◆ Task description ◆
Word for word, and with pictures excluded, copy out all the records that follow.

◆ Extracted entries ◆

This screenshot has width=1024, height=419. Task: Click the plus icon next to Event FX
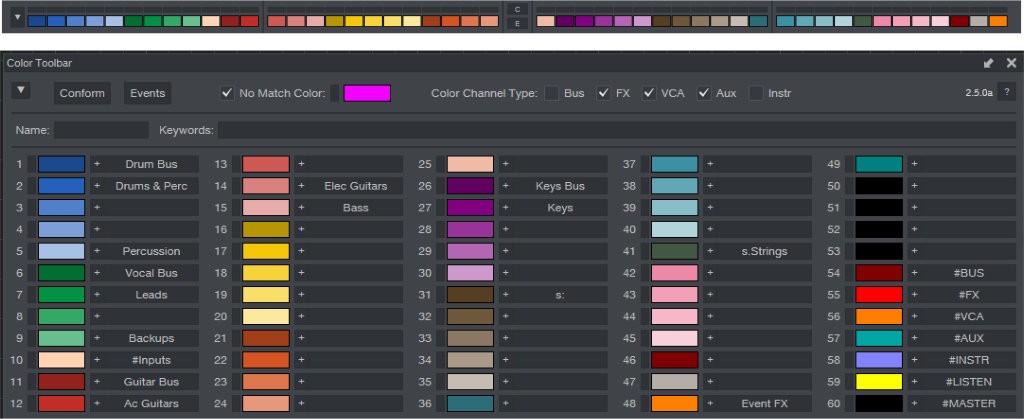709,404
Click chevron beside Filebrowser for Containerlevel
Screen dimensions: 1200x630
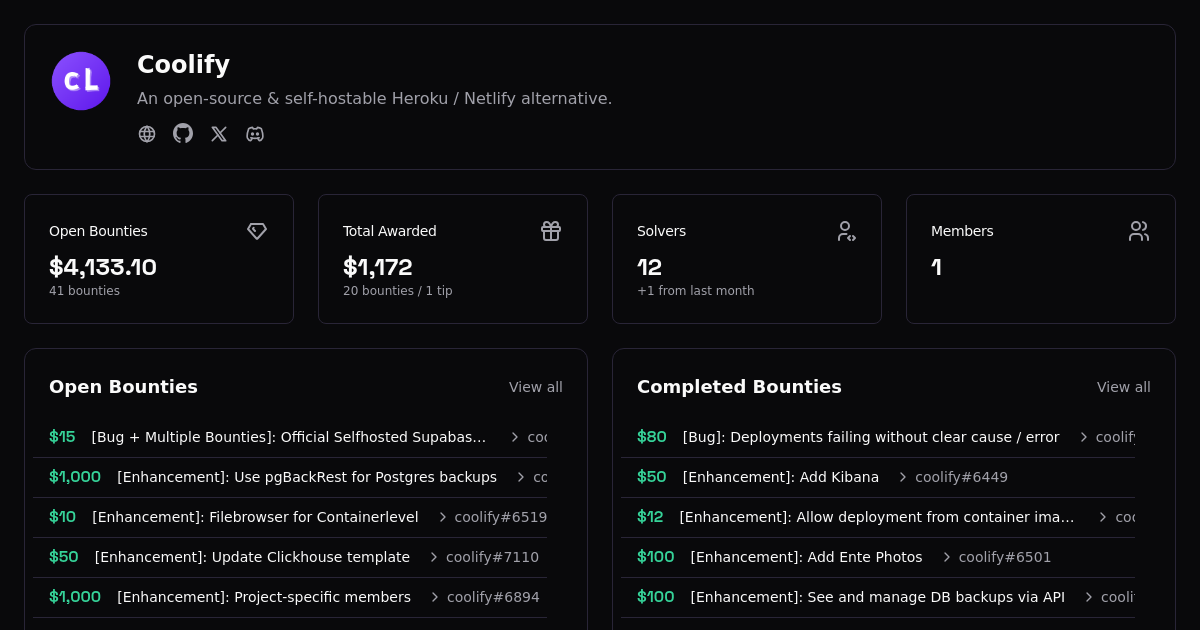point(443,517)
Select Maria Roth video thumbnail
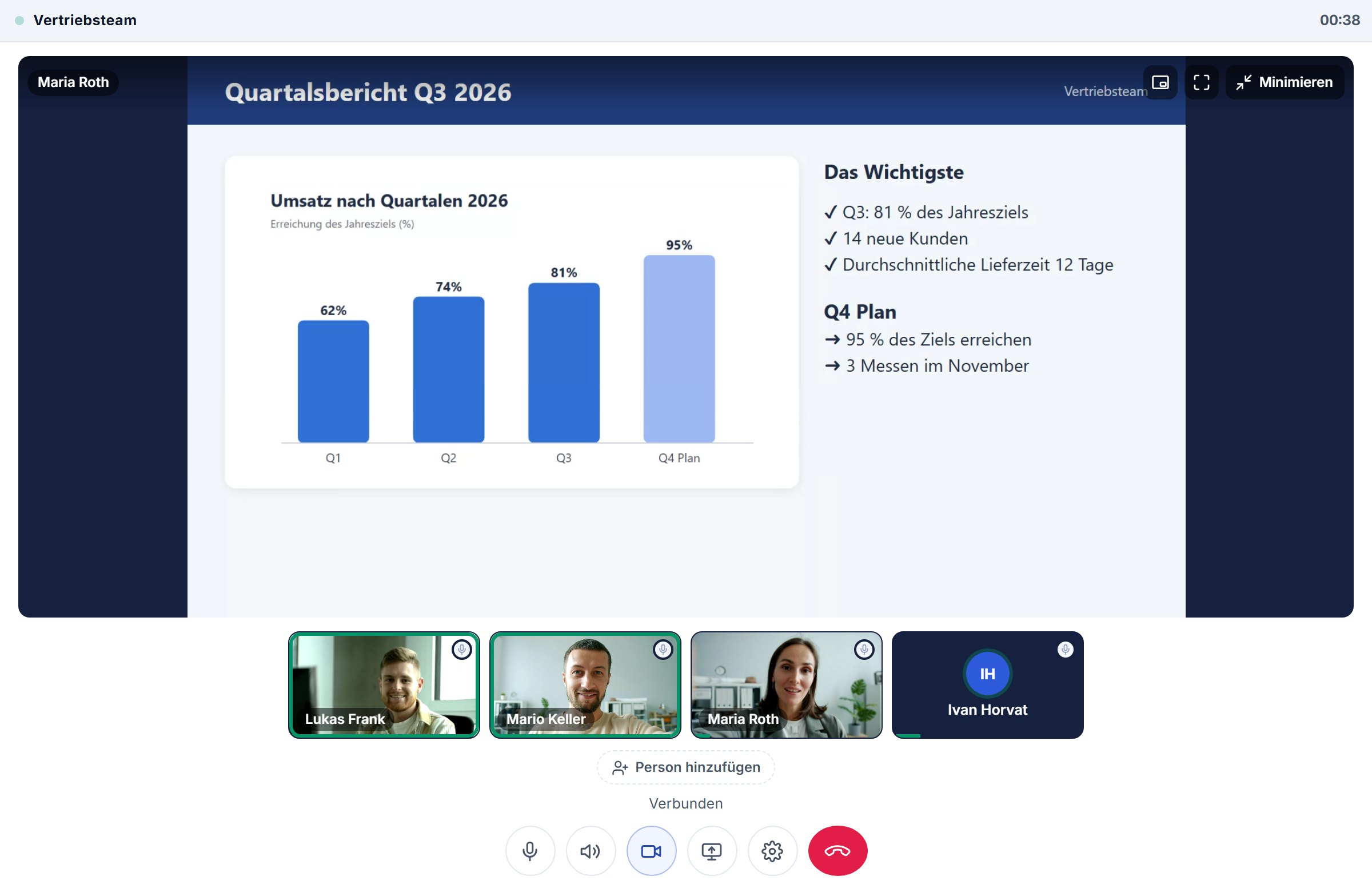The height and width of the screenshot is (892, 1372). tap(786, 684)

◆ Answer to this exercise ◆
This screenshot has width=1024, height=419. Task: Click the plus icon next to Event FX
709,404
Click chevron beside Filebrowser for Containerlevel
Screen dimensions: 1200x630
point(443,517)
Select Maria Roth video thumbnail
The height and width of the screenshot is (892, 1372). tap(786, 684)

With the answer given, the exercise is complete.